27 abril 2008

Um pouco zen por hoje

Eu poderia dizer que a vida e o corpo são um poço de impermanências. "Poço" poderia ser inadequado, por sugerir um líquido imóvel que se amolda na profundeza. Mas, como em um copo ou mesmo na mobilidade de um rio, a água evapora e o que havia ali já não há. Dado isso, evaporamos sem deixar de existir. Sem morrer, somos outra coisa. E isso nem é uma metáfora espiritualista da morte, pois é sobretudo na vida física que tudo se transforma (e justamente as armadilhas da mente, de uma alma doente, é que tentam impedir a transformação). Deixar ir para viver o agora, que é o que vem, que é o que vai.

19 abril 2008

Dar-se enfim

"O prazer é abrir as mãos e deixar escorrer sem avareza o vazio-pleno que se estava encarniçadamente prendendo. E de súbito o sobressalto: ah, abri as mãos e o coração, e não estou perdendo nada! E o susto: acorde pois há o perigo do coração estar livre! Até que se percebe que nesse espraiar-se está o prazer muito perigoso de ser. Mas vem uma segurança estranha: sempre ter-se-á o que gastar. Não ter pois avareza com este vazio-pleno: gastá-lo."

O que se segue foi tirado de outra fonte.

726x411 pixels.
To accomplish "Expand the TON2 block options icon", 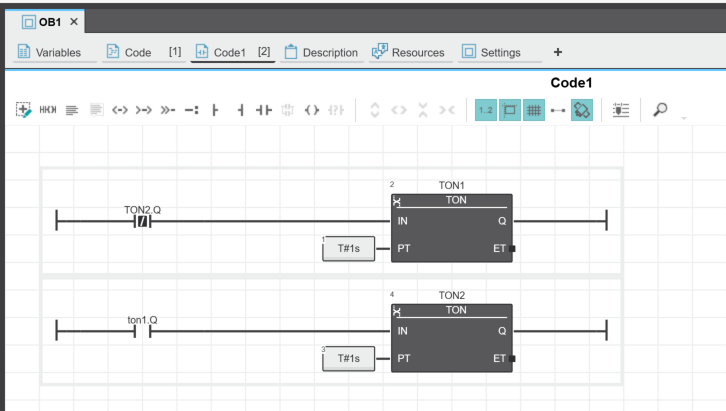I will pos(397,311).
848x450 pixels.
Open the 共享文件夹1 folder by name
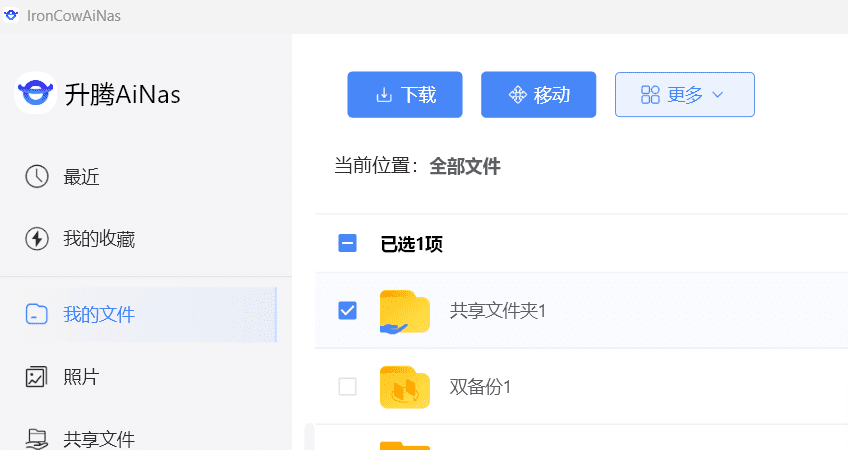(x=497, y=311)
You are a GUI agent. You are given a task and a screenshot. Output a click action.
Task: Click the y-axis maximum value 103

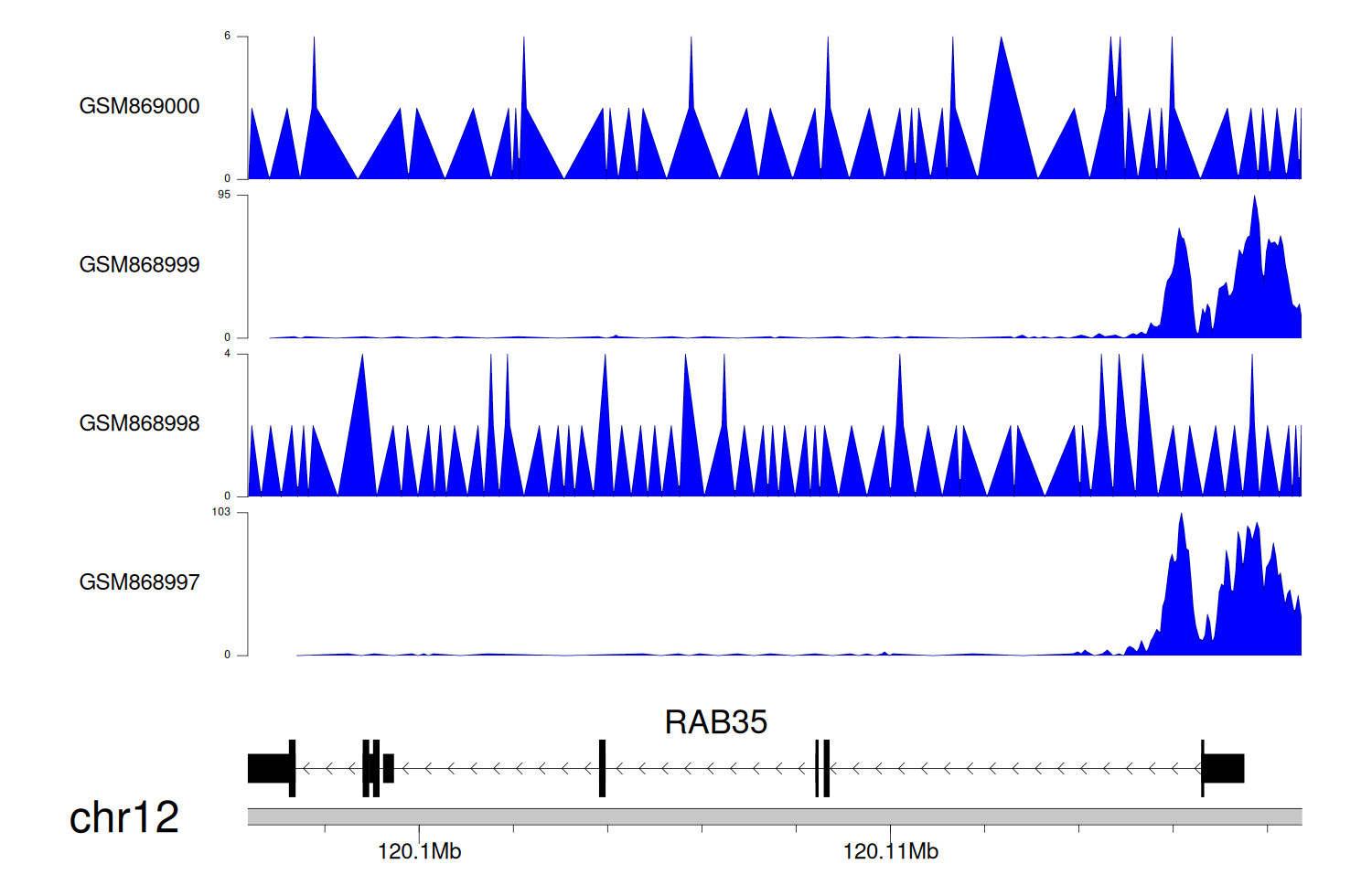221,512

Clarice Lispector. [claro]

02 abril 2008

Sertão com luar...

Um ônibus dos velhos, uma caminhonete, um tuque-tuque. Algo que me levasse, até lentamente, com algum sacolejo mais ao monótono que ao violento, algo que me levasse a um lugar onde o tempo não corresse. Não é retrocesso: é só o desejo de um lugar onde a gente acordasse junto com o sol. E fosse dormir com a lua já bem alta, depois de um dia feito de todos os cheiros e de toda a temperatura da vida, na pele.